“How are you?” I asked the Old Man when I phoned him in the morning.
“Terrible. My legs [sic] are as bad as hell.”
He needed to refill his water-bottle.
I told him again that I was coming to see him.
“Hurry up,” he urged. I replied that this was nonsense.
On the phone I spoke to Alice from QuangoHousing. Her colleague Peter will be visiting the Old Man at 10:30 on Friday 30 April.
I arrived at the Old Man’s house at about 13:00. There was much disorder in the kitchen, the hall and the living-room. The Old Man was watching TV — some trashy date-line channel. His aspirin-cup was half-full of water and what looked like aspirin-sediment. But earlier that morning, on the phone, I thought I’d heard him stir the dispersible aspirin — so had he drunk any of it? He claimed that I’d told him to put more water into the cup afterwards.
“Have you come here to shout at me?” he asked.
His red-top water-bottle had vanished, and instead of it he was using the blue-top bottle which had been supplied as a urine-bottle but which he had never used as that. There were two empty milk-bottles in the kitchen — I gave him both, full of water.
We had soup for lunch. Then I did a lot of washing-up.
I phoned Dr K to enquire about the message he had left earlier in the week, about the Old Man’s test results — but the GP surgery was closed.
When we set off to MegaGroce, at 15:15 approximately, the weather was mild but the Old Man wouldn’t leave the house without his gloves. He also wanted to take his watch with him, but I got him to leave it behind. (“Like a toddler!” I thought.)
“It’ll be dark by the time we get back,” said the Old Man. (He had made a similar remark, in the context of needing to mow the lawn, on 18 April 2010.)
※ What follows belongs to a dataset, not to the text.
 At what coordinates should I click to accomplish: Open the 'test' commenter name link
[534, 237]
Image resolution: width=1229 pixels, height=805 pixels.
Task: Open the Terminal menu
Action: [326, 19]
We passed a block of flats which the Old Man said had been under construction for two years — in fact it has been under construction for only a few months. He asked me whether I was going via Normandy Avenue — but the left turn that he thought was Normandy Avenue was a good quarter-mile before that road.
On the way back from MegaGroce, the Old Man told me:
“Put that bread in a safe place. It’s not the first time that bread has gone [i.e. has been stolen].”
The Old Man read out the badge of a Skoda in front of us:
“Get a viva.”
“It’s an Octavia,” I advised him.
At tea-time, after I had issued many warnings to the Old Man not to put his tea-mug on the edge of the table, the inevitable accident happened, and he spilt tea on the right-hand arm of his armchair. Fortunately, there was a hand-towel draped over the arm of the armchair — this is the towel the Old Man uses when he bathes his feet. So the result was just slight dampness of the upholstered arm.
I found the Old Man’s newly-prescribed ferrous sulphate in a paper bag from the chemist’s, which I noticed by chance. The Old Man had mentioned that Dr K had given him a tablet to take — but clearly he had thought that this was just a one-off. He also (today) described as “an inoculation” what I thought had been a blood-test — but on Friday it turned out that I was wrong.